Wat gevraagd wordt
Zet alsjeblieft de regels vanaf het begin van de items tot en met de regel met "Click the 決まりはとくにない" om in een JSON-lijst van strings, met één string per regel en zonder lege regels.

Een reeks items
□ □ □ □ □ □ □

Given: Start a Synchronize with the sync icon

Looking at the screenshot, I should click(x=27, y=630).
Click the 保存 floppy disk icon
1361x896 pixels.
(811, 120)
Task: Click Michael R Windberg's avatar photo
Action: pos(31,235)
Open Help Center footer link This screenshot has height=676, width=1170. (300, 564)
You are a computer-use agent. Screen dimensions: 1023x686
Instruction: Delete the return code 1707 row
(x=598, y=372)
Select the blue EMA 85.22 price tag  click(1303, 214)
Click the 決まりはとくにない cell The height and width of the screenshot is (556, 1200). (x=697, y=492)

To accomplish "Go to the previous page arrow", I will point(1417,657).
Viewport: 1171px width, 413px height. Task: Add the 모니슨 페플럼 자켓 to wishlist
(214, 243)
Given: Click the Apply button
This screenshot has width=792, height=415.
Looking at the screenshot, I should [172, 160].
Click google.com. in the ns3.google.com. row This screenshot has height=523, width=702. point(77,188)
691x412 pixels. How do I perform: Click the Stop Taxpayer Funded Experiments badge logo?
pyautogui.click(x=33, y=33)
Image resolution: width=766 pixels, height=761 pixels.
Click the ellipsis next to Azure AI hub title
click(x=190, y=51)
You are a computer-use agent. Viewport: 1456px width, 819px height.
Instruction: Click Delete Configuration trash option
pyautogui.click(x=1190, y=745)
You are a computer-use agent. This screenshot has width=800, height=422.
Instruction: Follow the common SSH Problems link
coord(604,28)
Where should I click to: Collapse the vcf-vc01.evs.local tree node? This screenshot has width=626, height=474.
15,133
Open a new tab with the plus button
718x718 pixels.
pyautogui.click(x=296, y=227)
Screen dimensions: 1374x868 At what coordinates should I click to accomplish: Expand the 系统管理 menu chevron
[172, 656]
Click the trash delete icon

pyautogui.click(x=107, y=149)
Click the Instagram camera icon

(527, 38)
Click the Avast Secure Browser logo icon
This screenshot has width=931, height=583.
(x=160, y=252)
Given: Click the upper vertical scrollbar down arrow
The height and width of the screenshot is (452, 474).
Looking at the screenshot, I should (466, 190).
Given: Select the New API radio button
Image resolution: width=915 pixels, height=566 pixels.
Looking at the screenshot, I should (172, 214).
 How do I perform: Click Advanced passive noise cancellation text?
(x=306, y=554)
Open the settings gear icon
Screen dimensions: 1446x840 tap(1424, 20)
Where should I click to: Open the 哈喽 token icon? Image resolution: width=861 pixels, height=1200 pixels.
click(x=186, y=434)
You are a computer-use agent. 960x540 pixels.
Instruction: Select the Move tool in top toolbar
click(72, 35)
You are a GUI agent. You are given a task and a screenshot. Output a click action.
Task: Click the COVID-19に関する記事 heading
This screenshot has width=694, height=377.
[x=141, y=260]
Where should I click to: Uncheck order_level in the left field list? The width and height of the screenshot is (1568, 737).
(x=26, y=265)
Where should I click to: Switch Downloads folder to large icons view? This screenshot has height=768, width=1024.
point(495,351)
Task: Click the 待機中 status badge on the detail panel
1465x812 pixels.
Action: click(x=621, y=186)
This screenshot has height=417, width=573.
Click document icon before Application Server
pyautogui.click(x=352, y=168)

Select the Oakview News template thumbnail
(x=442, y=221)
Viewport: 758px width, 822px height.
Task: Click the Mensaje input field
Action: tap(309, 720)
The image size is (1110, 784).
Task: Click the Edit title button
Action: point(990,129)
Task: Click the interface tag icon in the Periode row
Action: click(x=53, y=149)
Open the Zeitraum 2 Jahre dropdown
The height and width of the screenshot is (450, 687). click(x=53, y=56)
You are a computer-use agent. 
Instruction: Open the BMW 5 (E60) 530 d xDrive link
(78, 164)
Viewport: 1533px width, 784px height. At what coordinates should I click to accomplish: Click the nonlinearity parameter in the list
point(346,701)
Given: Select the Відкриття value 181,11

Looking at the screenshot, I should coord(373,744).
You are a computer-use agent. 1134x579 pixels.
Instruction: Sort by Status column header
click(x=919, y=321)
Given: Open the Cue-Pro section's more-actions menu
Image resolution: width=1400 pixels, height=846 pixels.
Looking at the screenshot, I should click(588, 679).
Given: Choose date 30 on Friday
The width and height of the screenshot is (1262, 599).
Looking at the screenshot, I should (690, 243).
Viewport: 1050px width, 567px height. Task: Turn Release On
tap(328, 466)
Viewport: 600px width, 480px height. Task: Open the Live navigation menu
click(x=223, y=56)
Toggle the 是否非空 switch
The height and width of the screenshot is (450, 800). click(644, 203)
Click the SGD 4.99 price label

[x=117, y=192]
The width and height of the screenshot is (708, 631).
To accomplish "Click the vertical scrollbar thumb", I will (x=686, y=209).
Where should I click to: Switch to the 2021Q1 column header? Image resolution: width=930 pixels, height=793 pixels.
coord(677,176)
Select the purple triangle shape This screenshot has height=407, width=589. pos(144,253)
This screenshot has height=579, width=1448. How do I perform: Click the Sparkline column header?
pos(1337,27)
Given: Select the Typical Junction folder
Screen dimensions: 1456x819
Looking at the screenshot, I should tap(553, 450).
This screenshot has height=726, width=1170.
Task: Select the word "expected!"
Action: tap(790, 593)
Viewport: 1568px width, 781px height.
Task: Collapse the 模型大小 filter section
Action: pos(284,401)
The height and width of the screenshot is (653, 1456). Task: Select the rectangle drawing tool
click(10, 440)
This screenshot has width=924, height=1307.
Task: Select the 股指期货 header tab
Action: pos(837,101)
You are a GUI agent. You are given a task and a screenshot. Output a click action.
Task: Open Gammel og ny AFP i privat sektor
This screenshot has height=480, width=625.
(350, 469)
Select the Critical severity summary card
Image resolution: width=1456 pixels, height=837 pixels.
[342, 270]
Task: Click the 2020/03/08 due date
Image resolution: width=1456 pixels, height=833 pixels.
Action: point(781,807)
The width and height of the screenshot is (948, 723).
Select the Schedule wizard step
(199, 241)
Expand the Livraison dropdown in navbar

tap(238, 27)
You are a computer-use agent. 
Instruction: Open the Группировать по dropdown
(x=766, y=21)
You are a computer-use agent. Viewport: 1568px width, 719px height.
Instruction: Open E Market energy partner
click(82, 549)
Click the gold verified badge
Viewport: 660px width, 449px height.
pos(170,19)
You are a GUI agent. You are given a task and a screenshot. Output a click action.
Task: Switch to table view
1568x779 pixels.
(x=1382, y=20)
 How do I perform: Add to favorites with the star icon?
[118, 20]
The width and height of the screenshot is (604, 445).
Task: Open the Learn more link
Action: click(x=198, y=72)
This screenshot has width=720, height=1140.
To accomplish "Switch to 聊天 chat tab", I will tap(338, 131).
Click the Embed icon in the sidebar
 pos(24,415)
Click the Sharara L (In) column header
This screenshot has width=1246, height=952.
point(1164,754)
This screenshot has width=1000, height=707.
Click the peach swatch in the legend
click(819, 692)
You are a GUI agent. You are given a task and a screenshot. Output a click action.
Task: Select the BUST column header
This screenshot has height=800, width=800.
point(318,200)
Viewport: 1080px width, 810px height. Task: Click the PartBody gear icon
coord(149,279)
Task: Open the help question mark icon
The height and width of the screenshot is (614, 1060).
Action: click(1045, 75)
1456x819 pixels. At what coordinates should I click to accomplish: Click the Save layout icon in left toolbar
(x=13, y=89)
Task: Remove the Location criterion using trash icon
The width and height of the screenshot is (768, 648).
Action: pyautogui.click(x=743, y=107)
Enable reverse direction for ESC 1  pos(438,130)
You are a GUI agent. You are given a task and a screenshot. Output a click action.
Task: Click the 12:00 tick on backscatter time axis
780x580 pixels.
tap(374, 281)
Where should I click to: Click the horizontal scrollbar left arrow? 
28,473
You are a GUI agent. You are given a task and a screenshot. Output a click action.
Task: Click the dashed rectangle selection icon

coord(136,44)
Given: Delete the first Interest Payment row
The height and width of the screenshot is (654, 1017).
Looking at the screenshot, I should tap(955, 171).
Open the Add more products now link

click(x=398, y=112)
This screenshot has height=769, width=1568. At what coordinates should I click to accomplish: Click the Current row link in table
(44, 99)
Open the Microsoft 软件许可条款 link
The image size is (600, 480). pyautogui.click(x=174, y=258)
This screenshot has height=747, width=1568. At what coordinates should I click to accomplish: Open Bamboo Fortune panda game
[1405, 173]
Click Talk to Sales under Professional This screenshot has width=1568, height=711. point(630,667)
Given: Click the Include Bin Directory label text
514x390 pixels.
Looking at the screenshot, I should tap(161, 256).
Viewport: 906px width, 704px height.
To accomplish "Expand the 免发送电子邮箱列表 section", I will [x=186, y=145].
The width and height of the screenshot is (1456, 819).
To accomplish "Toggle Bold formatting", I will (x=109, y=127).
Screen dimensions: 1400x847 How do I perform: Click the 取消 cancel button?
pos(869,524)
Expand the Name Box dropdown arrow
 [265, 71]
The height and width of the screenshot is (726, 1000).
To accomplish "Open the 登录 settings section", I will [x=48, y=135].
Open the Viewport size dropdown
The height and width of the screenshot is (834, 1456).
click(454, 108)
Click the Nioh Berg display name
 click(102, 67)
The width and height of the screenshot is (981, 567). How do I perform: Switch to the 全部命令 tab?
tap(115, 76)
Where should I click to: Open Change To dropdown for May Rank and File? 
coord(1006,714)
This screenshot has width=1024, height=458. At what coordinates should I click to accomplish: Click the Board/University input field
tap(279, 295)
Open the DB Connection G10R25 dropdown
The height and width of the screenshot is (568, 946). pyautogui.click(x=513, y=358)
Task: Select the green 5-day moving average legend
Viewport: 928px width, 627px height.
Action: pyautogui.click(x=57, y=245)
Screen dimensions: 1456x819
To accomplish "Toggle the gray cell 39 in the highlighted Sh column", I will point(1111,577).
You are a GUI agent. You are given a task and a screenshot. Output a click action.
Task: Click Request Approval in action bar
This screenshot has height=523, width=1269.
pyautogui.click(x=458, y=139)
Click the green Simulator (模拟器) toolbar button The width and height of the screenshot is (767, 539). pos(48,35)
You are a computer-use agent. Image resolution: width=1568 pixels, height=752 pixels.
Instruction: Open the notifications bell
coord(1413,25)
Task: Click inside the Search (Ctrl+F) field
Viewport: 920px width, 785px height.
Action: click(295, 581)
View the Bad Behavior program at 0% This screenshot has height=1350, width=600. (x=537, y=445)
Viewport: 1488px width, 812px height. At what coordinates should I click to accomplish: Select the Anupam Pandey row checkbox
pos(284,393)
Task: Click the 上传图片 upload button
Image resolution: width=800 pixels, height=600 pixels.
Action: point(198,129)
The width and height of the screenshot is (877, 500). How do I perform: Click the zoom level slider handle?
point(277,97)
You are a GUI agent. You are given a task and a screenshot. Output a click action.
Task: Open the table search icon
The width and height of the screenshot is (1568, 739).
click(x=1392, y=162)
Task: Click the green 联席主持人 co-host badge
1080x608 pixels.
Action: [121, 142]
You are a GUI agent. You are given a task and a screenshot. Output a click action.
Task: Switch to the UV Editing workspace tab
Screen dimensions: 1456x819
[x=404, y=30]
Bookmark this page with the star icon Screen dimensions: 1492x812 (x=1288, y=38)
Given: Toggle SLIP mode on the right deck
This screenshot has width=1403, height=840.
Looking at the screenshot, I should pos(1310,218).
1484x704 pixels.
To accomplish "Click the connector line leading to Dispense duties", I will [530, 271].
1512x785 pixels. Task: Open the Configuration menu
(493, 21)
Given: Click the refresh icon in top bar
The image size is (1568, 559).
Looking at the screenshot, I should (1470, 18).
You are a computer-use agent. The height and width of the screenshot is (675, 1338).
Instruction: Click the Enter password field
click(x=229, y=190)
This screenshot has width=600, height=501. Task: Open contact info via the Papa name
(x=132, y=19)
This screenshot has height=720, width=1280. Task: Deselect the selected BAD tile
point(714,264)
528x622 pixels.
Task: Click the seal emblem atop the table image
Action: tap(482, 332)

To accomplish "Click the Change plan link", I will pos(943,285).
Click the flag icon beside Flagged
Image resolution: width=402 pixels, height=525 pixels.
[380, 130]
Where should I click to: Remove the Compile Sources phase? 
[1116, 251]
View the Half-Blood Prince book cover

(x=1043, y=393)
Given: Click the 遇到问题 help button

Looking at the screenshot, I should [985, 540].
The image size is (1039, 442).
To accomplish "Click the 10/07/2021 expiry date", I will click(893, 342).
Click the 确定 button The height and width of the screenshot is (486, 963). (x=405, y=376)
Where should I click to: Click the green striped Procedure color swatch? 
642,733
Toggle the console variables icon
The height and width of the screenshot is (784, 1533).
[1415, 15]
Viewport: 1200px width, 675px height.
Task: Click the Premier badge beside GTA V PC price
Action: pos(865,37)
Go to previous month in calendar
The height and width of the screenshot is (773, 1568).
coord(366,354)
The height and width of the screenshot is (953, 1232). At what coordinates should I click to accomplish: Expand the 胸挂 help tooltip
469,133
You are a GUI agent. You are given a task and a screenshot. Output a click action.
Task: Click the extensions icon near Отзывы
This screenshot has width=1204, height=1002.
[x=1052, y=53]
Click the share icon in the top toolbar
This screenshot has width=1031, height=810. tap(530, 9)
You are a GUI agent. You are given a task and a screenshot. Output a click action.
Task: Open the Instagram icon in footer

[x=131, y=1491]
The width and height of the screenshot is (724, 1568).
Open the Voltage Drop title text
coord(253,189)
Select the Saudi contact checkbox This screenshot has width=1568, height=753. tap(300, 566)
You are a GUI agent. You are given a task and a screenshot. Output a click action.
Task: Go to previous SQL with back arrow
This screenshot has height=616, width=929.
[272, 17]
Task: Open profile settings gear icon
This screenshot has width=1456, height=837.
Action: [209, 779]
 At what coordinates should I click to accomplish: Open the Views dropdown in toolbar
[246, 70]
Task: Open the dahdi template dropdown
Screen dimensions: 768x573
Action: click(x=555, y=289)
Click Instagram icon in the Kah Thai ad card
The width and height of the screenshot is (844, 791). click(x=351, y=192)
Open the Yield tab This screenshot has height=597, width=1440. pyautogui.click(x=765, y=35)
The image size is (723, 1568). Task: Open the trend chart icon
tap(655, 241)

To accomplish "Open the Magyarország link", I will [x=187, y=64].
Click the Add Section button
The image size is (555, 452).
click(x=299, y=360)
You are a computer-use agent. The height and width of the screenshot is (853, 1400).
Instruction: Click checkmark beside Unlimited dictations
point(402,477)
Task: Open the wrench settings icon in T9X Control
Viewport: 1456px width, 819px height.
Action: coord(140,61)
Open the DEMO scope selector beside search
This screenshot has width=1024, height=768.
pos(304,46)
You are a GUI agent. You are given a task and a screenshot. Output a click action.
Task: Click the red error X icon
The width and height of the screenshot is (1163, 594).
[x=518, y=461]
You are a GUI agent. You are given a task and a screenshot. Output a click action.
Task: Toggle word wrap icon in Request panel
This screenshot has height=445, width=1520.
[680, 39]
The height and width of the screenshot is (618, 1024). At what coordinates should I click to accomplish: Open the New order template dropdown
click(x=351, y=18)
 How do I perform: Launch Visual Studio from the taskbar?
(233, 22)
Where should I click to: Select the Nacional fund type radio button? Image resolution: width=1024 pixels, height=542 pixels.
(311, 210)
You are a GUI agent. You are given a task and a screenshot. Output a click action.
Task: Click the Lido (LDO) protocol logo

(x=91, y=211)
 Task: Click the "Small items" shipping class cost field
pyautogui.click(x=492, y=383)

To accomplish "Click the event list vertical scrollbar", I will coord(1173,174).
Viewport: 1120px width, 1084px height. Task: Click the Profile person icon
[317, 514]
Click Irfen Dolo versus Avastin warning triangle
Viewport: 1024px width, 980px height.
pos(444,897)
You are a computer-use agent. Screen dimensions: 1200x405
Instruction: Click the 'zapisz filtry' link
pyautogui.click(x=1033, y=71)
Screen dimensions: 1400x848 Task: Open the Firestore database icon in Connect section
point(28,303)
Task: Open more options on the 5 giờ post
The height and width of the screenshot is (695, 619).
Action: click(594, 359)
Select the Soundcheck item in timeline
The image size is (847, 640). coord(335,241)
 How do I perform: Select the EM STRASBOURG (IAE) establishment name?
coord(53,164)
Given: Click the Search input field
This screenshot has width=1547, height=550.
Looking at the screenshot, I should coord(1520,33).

□ □ □ □ □ □ □

Uitgewerkt antwoord
[
  "Given: Start a Synchronize with the sync icon",
  "Looking at the screenshot, I should click(x=27, y=630).",
  "Click the 保存 floppy disk icon",
  "1361x896 pixels.",
  "(811, 120)",
  "Task: Click Michael R Windberg's avatar photo",
  "Action: pos(31,235)",
  "Open Help Center footer link This screenshot has height=676, width=1170. (300, 564)",
  "You are a computer-use agent. Screen dimensions: 1023x686",
  "Instruction: Delete the return code 1707 row",
  "(x=598, y=372)",
  "Select the blue EMA 85.22 price tag  click(1303, 214)",
  "Click the 決まりはとくにない cell The height and width of the screenshot is (556, 1200). (x=697, y=492)"
]